The regulated reactions summarized the encyclopedic information about cellular mechanisms, but they did not distinguish between the causes behind and the consequences of variations in the amounts of molecules. Therefore, a set of rules was introduced to model the regulated reactions in a causality graph. More precisely, elasticity coefficients[38, 39] representing the partial derivative of the reaction speed to the amounts of molecules involved in the reaction, were qualitatively studied. In the causality graph, they were introduced as signed edges to model the consequences of the variations in nodes. This allowed propagating the local effects of reactions and regulations without considering any restriction associated with their global effects on the system dynamics. Therefore, this model might be considered as an over-parameterization of all possible behaviors of the system. In this approach, all reactions were considered as irreversible. This strategy was supported by the fact that most reactions, originally described as reversible, represent the formation of a protein complex (i.e., A + B - > AB) which is not produced anywhere. Thus, the product steady-state was appropriately modeled in the causality graph, because it was directly connected to the steady-state of its substrates.

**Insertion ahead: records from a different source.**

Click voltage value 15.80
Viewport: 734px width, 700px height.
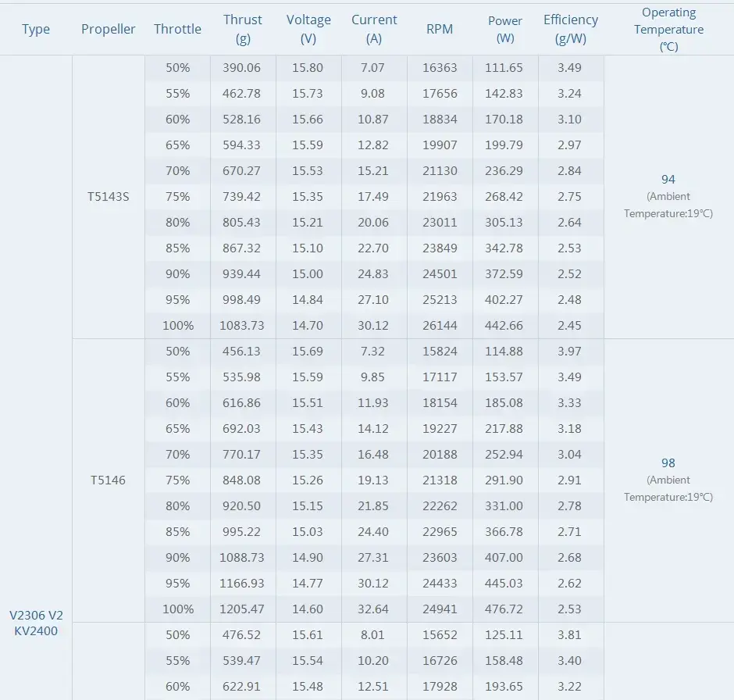(308, 68)
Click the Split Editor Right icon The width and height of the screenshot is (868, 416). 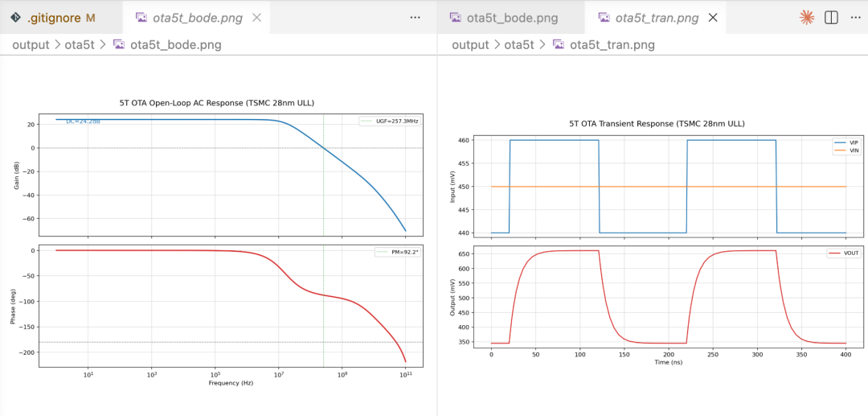832,17
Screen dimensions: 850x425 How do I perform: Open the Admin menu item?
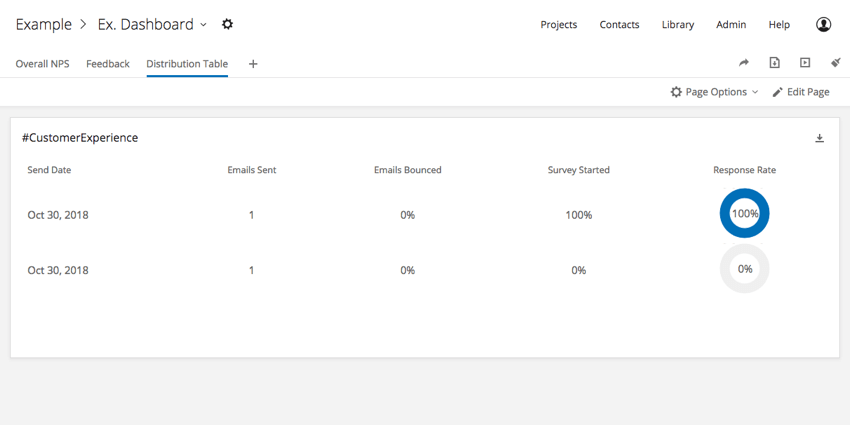tap(731, 25)
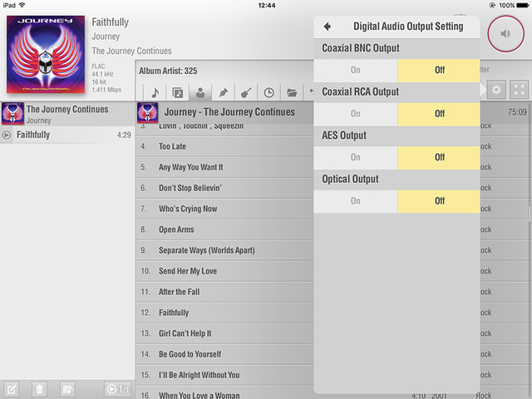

To describe the reaction speed of each regulated reaction R, a node v(R) was introduced in the causality graph. For each molecule M, a node quantity(M) was introduced to model the amount in the molecule; it was assumed to be constant at the quasi-stationary state of the system, but might vary when the system was perturbed. The main feature of the forthcoming method consisted in propagating external perturbations throughout the system to identify signs of variations in the node quantity(M). For that purpose, it was necessary to take into account the rate of production of M. A node availability(M) was introduced in the graph for each molecule M which was a substrate of a least one regulated reaction. This node was the sum of all reaction speeds producing M. For each regulated reaction R, v(R) was assumed as an increasing function of the availability of all substrates and of the quantity of activators in this reaction, a decreasing function of the quantity of inhibitors, and a monotonic function of the quantity of modulators. Therefore, a positive influence was built from the node availability(M) to the node v(R) for each substrate M. A positive influence (respectively, negative or unknown influence) was added between the node quantity(M) and the node v(R) for each activator M (respectively, inhibitor or modulator). For each product M, the effect of an increase in the speed of the reaction R on the production rate of M was modeled by adding a positive influence between the node v(R) and both the node quantity(M) and the node availability(M) within the reaction.

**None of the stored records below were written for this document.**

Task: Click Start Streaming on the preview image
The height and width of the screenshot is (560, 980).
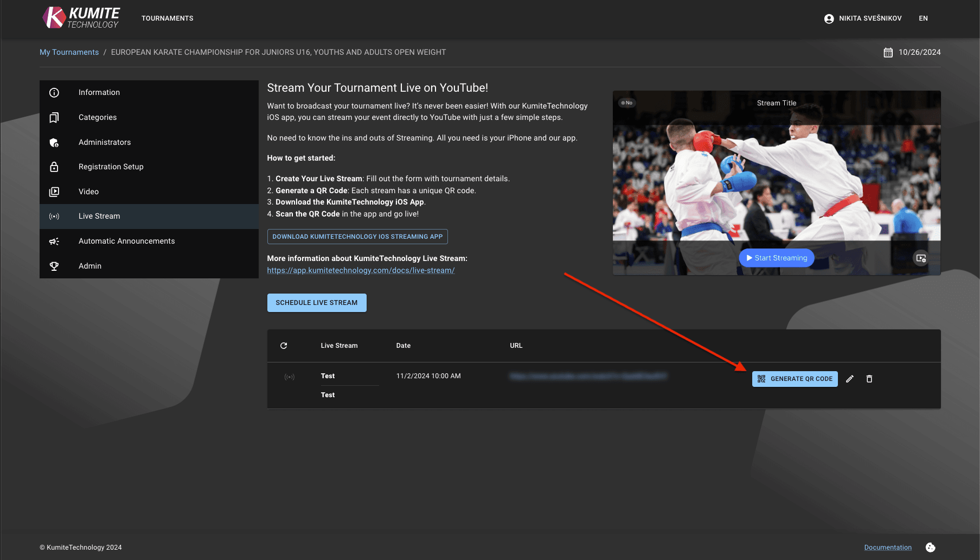Action: [x=777, y=258]
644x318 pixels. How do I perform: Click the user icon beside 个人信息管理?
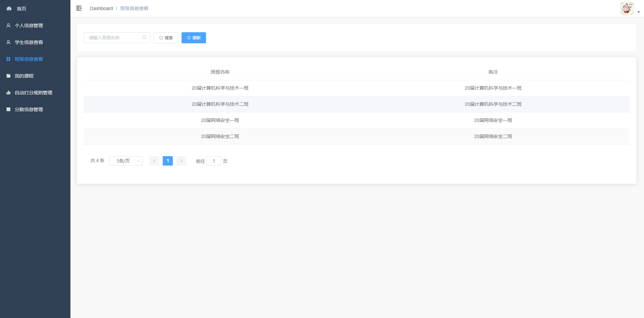click(x=8, y=26)
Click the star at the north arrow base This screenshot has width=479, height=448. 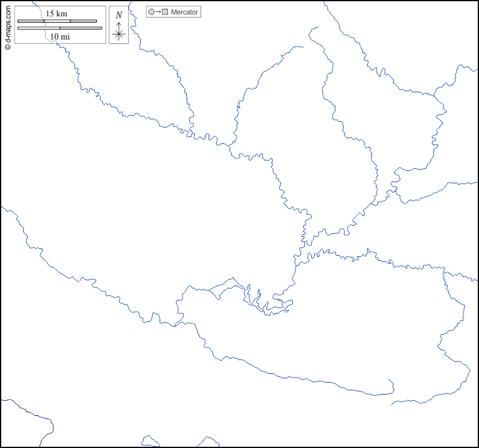119,35
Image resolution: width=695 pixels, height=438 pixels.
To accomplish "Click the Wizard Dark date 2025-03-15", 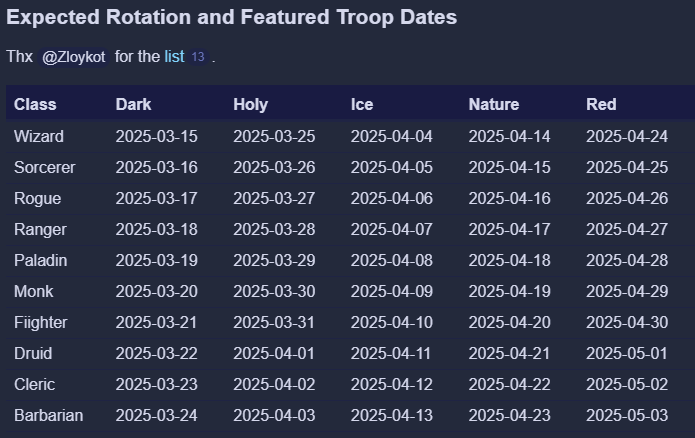I will 157,136.
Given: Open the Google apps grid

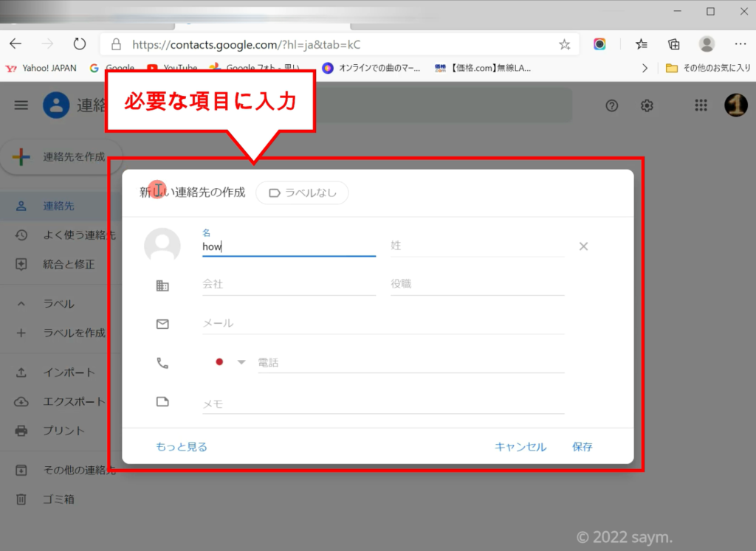Looking at the screenshot, I should click(x=701, y=105).
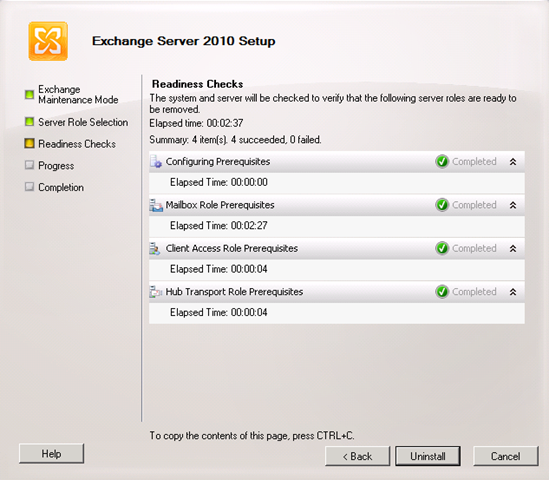The width and height of the screenshot is (549, 480).
Task: Click the Progress step indicator box
Action: tap(29, 165)
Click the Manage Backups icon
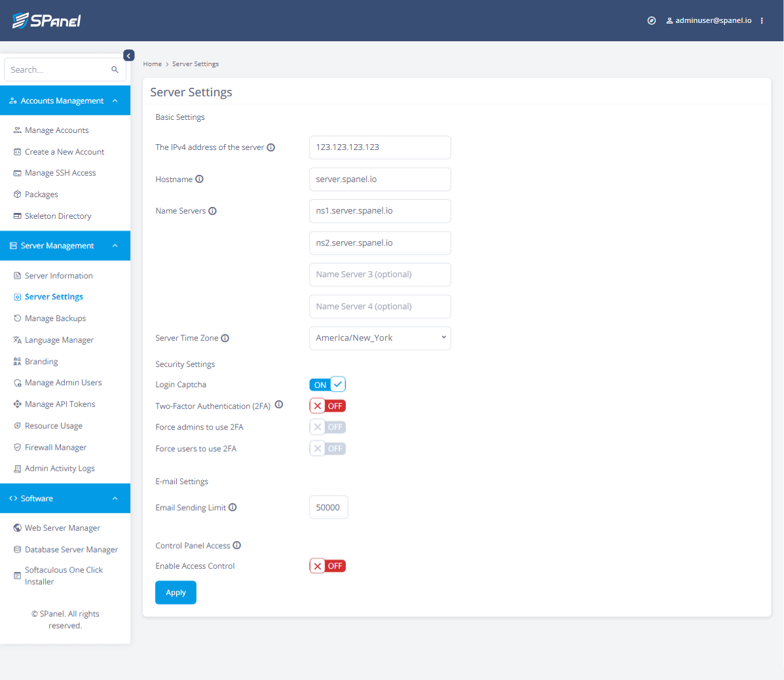 click(16, 318)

In the case where a reaction R was explicitly controlled, the effect of increasing speed of the reaction on the steady-states of substrates was modeled by adding a negative influence from the node v(R) to the node quantity(M) of the substrates. In the other case, the reaction speed was supposed to be limited by the availability of at least one of the substrates participating in the regulated reaction. Therefore, for each couple of substrates (M1, M2), a negative influence was built from the node availability(M1) to the node quantity(M2), as illustrated in Figure 1. Altogether, this formalism allowed a clear distinction between the quantity of a molecule M and the rate of production of this molecule M. Therefore, the graph of influences described two main features of the system: i) the regulations upon steady-state concentrations of intermediary metabolites were modeled by both positive and negative influences over the nodes quantity(M), and ii), the effects of variations in the rate of production of metabolites were propagated by paths along the nodes availability(M).

Finding potential regulators from lists of molecules

A dedicated algorithm was computed to automatically provide potential upstream regulators (i.e., output candidates) from lists of regulated targets (input lists). Molecules that were able to regulate (directly or indirectly) sets or subsets of the input targets were considered as candidates. The method was based on the identification of at least one consistent path between the candidates (output) and the targets (input), via other molecules shared by the regulated reactions in the causality graph. First, the method selected a set of regulated reactions that were specifically related to the targets. All regulated reactions that included at least one molecule in the input list were included in the model, with the noticeable exception of molecules that were involved in a very large number of reactions. In the tested situations, the first n molecules (with n = 0; 100; or 1,000) involved in most reactions were ignored to study the topological properties of the graphs. These molecules were called “hubs” in reference to Jeong and colleagues[15]. This step was repeated two times to ensure a maximum neighboring of 3 reactions between the input list and the resulting model. The consequences of this neighbor-based pruning and hub removal on the graph topology were analyzed according to methodology described for metabolic networks[15]. Then, the resulting model of regulated reactions was transcribed into a causality graph using the rules described above.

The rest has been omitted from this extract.